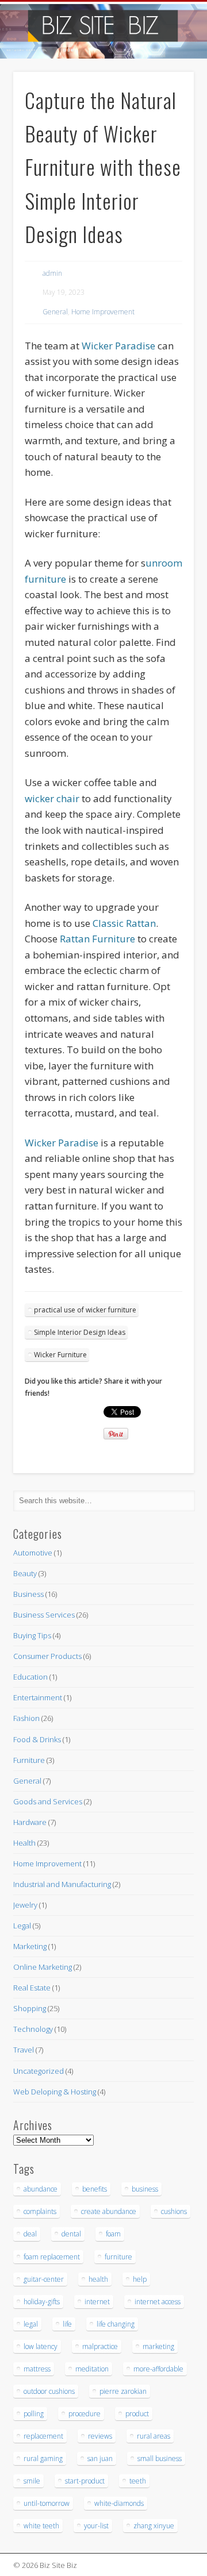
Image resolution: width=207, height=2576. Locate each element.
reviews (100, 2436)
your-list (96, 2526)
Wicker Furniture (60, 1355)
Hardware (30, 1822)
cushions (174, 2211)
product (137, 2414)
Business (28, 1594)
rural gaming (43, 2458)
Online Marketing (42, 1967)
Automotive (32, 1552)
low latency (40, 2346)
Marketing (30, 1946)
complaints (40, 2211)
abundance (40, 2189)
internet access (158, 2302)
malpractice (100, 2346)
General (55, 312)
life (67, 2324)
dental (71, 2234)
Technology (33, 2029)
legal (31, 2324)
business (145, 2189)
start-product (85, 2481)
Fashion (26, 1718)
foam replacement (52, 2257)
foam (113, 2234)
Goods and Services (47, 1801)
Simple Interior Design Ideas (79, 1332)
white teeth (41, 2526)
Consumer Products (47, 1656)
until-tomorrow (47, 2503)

▬▬▬▬▬▬▬▬▬▬

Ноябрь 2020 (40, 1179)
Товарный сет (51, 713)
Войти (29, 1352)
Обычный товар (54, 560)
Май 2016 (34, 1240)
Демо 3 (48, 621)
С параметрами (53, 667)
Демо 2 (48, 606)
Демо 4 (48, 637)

▬▬▬▬▬▬▬▬▬▬

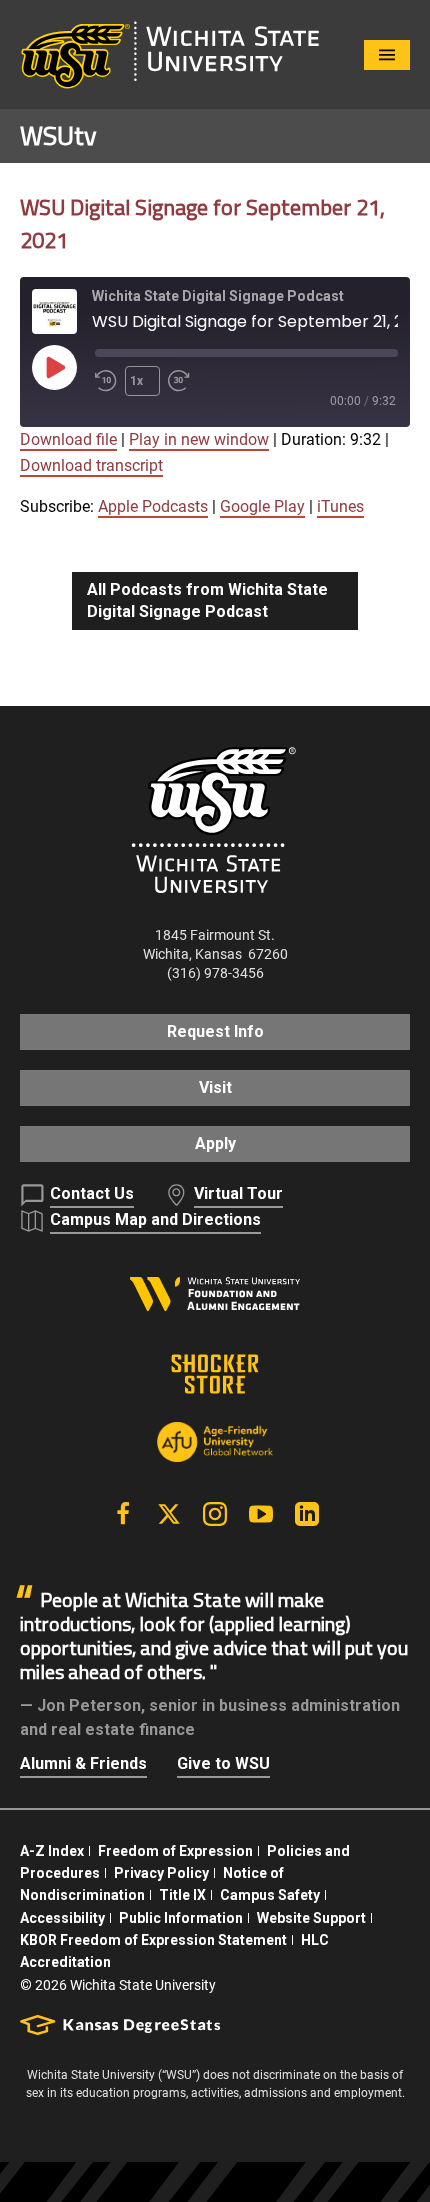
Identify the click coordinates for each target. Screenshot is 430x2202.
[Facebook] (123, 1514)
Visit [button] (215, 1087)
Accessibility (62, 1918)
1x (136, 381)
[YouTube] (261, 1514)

▬▬▬▬▬▬▬▬▬▬

### TASK OBJECTIVE
Show every line above where "each" is found.

### ANSWER BOX
Image resolution: width=207, height=2576. Locate each element.
Identify the click coordinates for each target. Screenshot is 430x2202.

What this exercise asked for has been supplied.